Or, ce droit historique provenant de l'occupation pure et simple est plus que contestable en lui-même. Il est nul s'il provient d'une invasion criminelle et si cette tare d'origine n'a pas été effacée par la prescription, car il n'est alors que le droit du plus fort. Pour qu'il soit légitime, il faut qu'il soit doublé d'un droit moral déterminé par les circonstances, par exemple le droit du premier occupant ou une cession à l'amiable par celui-ci; il faut aussi que, dans une large mesure, il tienne compte du voeu des habitants. Nous verrons que, sur ce terrain des volontés et des coeurs, l'avantage est encore de notre c?té. Mais le terrain du fait historique brutal, choisi par nos adversaires, ne nous est pas moins favorable.
Il est vrai que les Allemands ont occupé environ pendant sept cents ans l'Alsace et la Lorraine et pendant neuf cents ans le reste de la rive gauche du Rhin. Mais nous pouvons leur opposer une possession historique bien plus longue et bien plus ancienne, une possession que nous pourrions même appeler préhistorique, car elle se perd dans la nuit des temps.

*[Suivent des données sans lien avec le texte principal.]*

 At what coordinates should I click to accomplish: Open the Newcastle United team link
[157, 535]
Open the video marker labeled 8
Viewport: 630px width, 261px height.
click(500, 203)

M. René Henry disait dans une conférence publiée par la Revue du Foyer (1er juin 1912): ?Peu m'importent les droits historiques;--_(c'est aller trop loin)_--sur chaque parcelle de l'Europe, miroir où se reflètent des puissances qui passent, se sont succédé bien des droits de cette sorte. Mais pour ceux qui croient à de pareils droits _(il faut en effet y croire)_ ce sont sans doute, comme en matière hypothécaire, les plus anciens qui l'emportent: nous avons les premières hypothèques.?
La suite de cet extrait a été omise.